I'm interested in inverting the following integral transform:
$$f(t) = \int_0^{L} b(t+L-x) e^{\int^L_x \gamma(r) dr} dx$$
to find $\gamma(x)$ on $[0,L]$ given $f(t)\geq0$ and $b(t)\geq0$, where $f$ and $b$ agree sufficiently so that the system is not overdetermined. (I'm also interested in the conditions for which this system is overdetermined, e.g., it breaks if $f(t) =0$ but $b(t)$ isn't, but for the moment I'm considering systems where I know it isn't. Many exist.) Does anyone have thoughts, or can anyone recommend a resource for similar transforms?
Some possibly (but by no means necessarily) useful things are:
I. $f(t)$ can be understood as the mass of a population whose density satisfies the PDE:
$$u_t + u_x = -\gamma(x) u$$ with $b(t) = u(t,L)$.
II. Constraints on $\gamma(x)$ are allowed, including:
- $\gamma(x) > 0$ for all $x$.
- $\gamma'(x) > 0$ for all $x$.
- $\gamma(x)\rightarrow \infty$ as $x\rightarrow\infty$.

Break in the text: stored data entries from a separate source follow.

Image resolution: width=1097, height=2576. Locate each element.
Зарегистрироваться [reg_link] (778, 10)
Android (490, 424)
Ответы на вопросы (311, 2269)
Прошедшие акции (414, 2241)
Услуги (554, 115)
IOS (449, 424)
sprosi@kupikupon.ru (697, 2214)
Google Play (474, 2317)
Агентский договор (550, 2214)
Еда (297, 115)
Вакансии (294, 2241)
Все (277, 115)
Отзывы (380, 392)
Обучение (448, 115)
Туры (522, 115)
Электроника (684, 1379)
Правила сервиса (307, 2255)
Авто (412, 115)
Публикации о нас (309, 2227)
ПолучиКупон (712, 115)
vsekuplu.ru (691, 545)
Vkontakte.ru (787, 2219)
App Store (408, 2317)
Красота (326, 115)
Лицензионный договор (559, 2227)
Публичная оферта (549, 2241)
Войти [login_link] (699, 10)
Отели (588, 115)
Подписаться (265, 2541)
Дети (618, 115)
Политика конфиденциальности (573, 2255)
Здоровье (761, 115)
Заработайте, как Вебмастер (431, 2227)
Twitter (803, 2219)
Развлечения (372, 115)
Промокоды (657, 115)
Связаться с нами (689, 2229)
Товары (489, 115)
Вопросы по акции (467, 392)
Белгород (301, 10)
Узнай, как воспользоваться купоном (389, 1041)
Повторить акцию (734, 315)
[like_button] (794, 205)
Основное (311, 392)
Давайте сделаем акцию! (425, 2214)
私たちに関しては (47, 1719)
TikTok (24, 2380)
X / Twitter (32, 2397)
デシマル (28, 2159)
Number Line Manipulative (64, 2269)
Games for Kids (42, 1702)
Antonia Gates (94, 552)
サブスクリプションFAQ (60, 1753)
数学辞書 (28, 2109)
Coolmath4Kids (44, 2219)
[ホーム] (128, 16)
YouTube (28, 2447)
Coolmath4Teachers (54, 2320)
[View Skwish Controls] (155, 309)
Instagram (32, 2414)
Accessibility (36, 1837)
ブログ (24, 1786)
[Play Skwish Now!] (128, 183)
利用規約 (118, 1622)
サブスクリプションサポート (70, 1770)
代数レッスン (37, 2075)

III. Condition (2) above allows for invertibility of $\gamma.$ With that assumption, I thought about making the change of variables:
$$yt= -\int_x^L \gamma(r)dr,$$
but this feels a bit like trying to force a square peg into a Laplace shaped hole. In the end I have an integrand of the form $e^{-yt}g(y,t)$ with $g(y,t)$ not clearly factoring into functions of $y$ and $t$.
IV. I can extend $f$ and $b$ to $\hat{f}$ and $\hat{b}$ so that they're zero for $t<0$, multiply the original integrand by the Heaviside functions $H(x)$ and $H(L-x)$, take a FT of the result, do the same thing with $f'(t)$, and then solve the two equations for $\gamma(x)$ on $[0,L]$ to get
$$ \gamma (x) = \frac{\mathcal{F}^{-1}\left(\frac{\mathcal{F}\left(\hat{f}'\right)}{\mathcal{F}\left(\hat{b}\right)}\right)}{\mathcal{F}^{-1}\left(\frac{\mathcal{F}\left(\hat{f}\right)}{\mathcal{F}\left(\hat{b}\right)}\right)}, $$
but something just feels a little wacky...
Thoughts?